* [Exercise requirements] Copy the material from the line with "Screen dimensions: 953x557" up to and including the line with "click(768, 164)", putting "drop-down list" in place of "dropdown menu" and changing nothing else. Leave out the pictures.

* [Data supplied]
________________________

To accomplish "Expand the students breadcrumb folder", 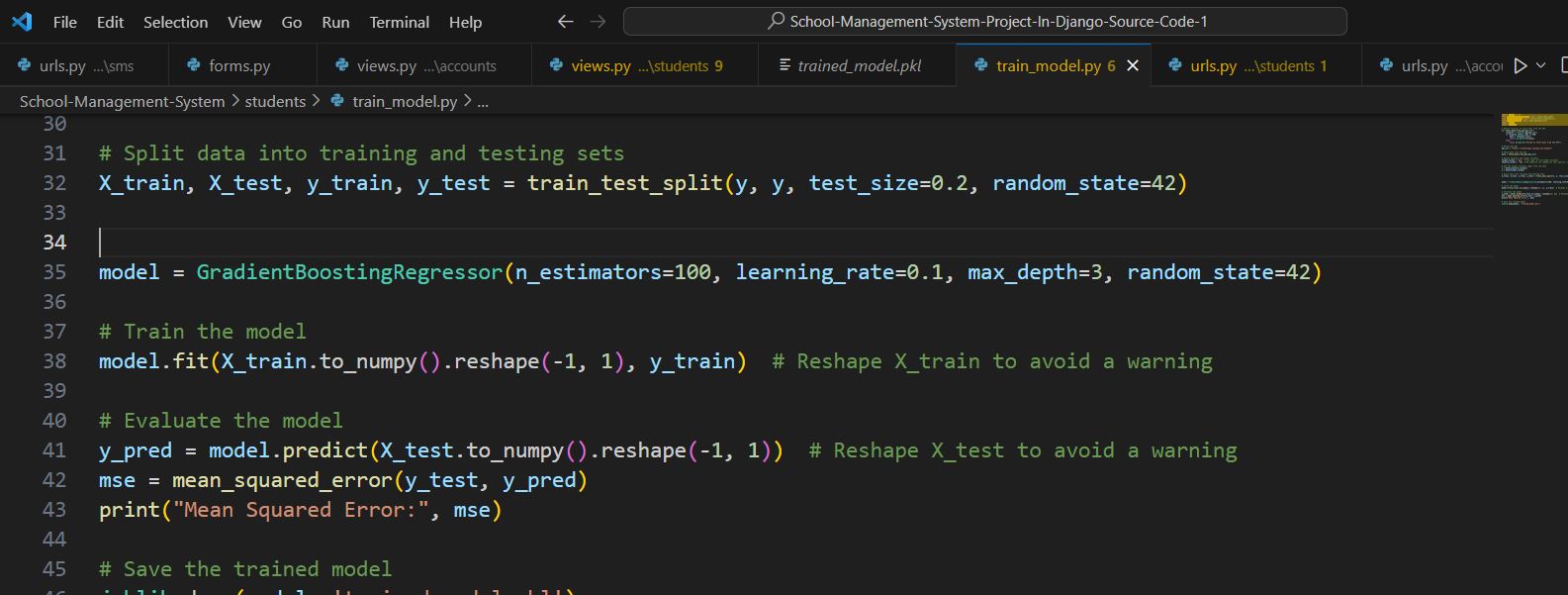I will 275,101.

________________________

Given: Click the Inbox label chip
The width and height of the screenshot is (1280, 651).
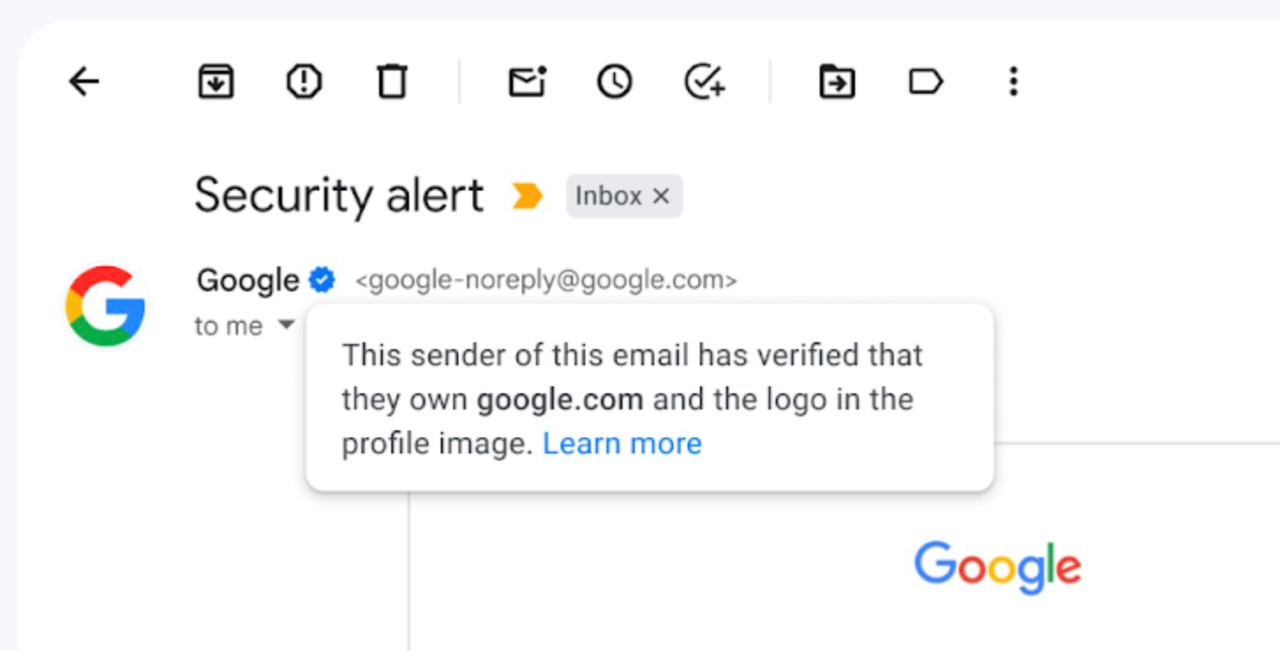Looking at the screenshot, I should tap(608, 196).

________________________

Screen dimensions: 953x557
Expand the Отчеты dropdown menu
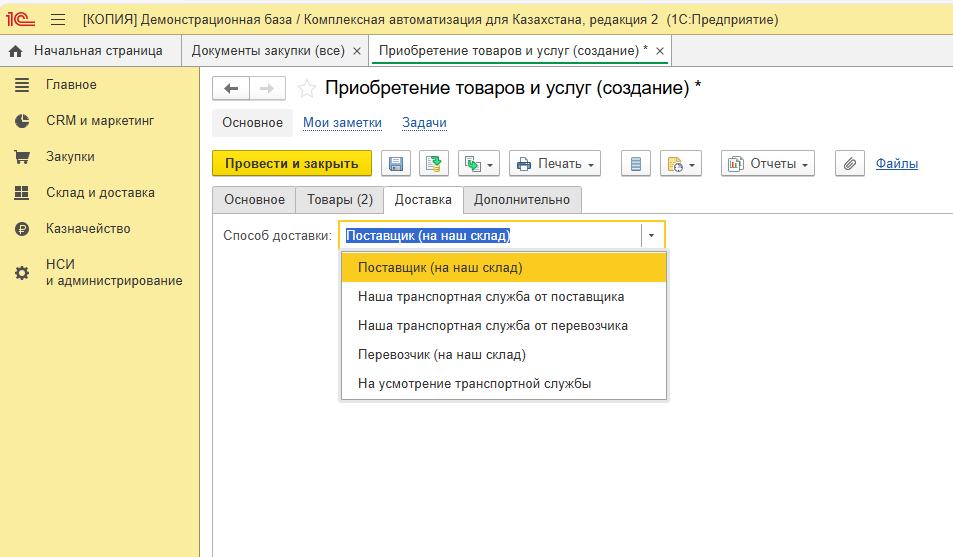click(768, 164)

________________________

* [Response below]
Screen dimensions: 953x557
Expand the Отчеты drop-down list
click(768, 164)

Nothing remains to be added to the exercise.